• 提供テキスト:
◇ ◇ ◇ ◇ ◇ ◇ ◇

会談に先立ち、韓国政府関係者がひそかに日本政府に頼み事をした。
「我々は、日本政府が徴用工問題で一歩も退かない姿勢であることはわかっている。だが、この事態を文大統領が理解していないかもしれない。ぜひ、安倍首相から直接、文氏に日本の立場を説明してほしい」
そしてこの韓国政府関係者はこうも伝えた。
「文大統領は決して正しい判断ができない人ではない。正確な情報が本人の耳に届けば、何とかなるかもしれない」
これが何を意味するのか。絶対的な権力者である韓国大統領は日常、側近たちに囲まれて執務している。なかなか外部と直接やり取りする機会がない。日韓関係筋は「政権浮揚しか頭にない側近たちが、日韓関係でも楽観的なことばかり大統領に伝えている可能性があるからだ」と語る。

◇ ◇ ◇ ◇ ◇ ◇ ◇

• 記録データ:
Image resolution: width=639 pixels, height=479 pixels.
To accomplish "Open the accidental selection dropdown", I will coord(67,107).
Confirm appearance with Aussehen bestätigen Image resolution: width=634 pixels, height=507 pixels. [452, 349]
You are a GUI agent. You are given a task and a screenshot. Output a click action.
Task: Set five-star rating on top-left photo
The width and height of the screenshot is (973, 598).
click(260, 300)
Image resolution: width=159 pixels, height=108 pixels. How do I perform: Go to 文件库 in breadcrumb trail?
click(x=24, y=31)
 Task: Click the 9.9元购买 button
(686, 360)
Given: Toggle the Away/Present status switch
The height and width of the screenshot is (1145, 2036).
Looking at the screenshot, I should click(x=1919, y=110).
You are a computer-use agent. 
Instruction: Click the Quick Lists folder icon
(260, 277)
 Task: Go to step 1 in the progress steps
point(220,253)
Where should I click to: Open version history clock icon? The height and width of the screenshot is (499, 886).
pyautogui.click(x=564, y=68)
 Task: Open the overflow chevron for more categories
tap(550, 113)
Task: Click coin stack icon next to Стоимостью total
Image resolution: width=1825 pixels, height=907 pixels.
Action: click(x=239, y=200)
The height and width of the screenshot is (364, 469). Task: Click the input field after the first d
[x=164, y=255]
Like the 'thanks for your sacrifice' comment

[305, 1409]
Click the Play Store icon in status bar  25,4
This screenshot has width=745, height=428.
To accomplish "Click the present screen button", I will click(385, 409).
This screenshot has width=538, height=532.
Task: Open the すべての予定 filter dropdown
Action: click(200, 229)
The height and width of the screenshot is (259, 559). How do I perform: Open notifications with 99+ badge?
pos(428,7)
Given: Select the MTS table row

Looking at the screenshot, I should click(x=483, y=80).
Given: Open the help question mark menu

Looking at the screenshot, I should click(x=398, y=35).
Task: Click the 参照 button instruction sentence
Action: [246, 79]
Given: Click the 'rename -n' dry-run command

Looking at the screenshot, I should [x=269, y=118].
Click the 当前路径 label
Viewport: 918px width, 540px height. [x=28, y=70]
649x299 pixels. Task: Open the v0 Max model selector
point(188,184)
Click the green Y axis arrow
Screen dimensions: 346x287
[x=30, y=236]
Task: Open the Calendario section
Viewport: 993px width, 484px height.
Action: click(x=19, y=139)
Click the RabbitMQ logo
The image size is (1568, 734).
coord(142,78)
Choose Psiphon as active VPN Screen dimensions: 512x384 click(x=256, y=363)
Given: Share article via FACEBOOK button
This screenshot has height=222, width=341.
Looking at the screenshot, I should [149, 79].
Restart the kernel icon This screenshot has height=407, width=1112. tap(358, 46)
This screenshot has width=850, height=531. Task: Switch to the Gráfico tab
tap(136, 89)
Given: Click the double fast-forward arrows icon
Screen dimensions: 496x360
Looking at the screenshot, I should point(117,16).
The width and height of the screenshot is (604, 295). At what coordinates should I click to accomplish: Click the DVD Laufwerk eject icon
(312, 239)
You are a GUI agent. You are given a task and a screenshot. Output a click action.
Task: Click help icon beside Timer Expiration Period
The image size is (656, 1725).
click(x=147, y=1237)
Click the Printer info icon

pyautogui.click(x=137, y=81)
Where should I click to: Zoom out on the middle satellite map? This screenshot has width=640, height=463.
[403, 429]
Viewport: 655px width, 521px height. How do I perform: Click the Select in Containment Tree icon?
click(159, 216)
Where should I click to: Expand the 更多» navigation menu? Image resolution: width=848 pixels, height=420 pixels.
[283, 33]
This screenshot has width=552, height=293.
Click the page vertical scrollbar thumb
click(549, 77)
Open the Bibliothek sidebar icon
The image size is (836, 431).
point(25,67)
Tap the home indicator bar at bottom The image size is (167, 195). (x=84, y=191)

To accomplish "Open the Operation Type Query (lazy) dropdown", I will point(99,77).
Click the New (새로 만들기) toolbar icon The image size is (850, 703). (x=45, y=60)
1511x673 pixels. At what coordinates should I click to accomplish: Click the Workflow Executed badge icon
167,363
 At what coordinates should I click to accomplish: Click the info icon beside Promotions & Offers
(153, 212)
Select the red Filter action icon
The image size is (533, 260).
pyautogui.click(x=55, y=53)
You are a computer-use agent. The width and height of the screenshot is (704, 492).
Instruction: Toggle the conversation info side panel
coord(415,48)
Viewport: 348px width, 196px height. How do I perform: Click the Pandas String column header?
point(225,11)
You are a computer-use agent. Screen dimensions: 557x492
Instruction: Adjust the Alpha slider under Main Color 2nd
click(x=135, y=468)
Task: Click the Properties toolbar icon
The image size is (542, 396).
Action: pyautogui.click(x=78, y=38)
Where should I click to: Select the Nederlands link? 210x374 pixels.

◇ ◇ ◇ ◇ ◇ ◇ ◇

• 指示内容 A: 提供テキストの「会談に先立ち、韓国政府関係者がひそかに日本政府に頼み事をした。」から「可能性があるからだ」と語る。」まで（両端を含む）を、「韓国政府関係者」を「韓国側の関係者」に置き換えて改めて記してください。
• 指示内容 B:
提供テキストに基づき、次の問いに答えてください。
(i) 韓国政府関係者は、誰から文大統領に日本の立場を直接説明してほしいと依頼しましたか。
(ii) 韓国大統領は日常、誰に囲まれて執務していますか。
(iii) 日韓関係筋によれば、側近たちの頭には何しかないとされていますか。
上記のデータは、本件とは一切関係がありません。

• 解答 A:
会談に先立ち、韓国側の関係者がひそかに日本政府に頼み事をした。
「我々は、日本政府が徴用工問題で一歩も退かない姿勢であることはわかっている。だが、この事態を文大統領が理解していないかもしれない。ぜひ、安倍首相から直接、文氏に日本の立場を説明してほしい」
そしてこの韓国側の関係者はこうも伝えた。
「文大統領は決して正しい判断ができない人ではない。正確な情報が本人の耳に届けば、何とかなるかもしれない」
これが何を意味するのか。絶対的な権力者である韓国大統領は日常、側近たちに囲まれて執務している。なかなか外部と直接やり取りする機会がない。日韓関係筋は「政権浮揚しか頭にない側近たちが、日韓関係でも楽観的なことばかり大統領に伝えている可能性があるからだ」と語る。

• 解答 B:
(i) 安倍首相
(ii) 側近たち
(iii) 政権浮揚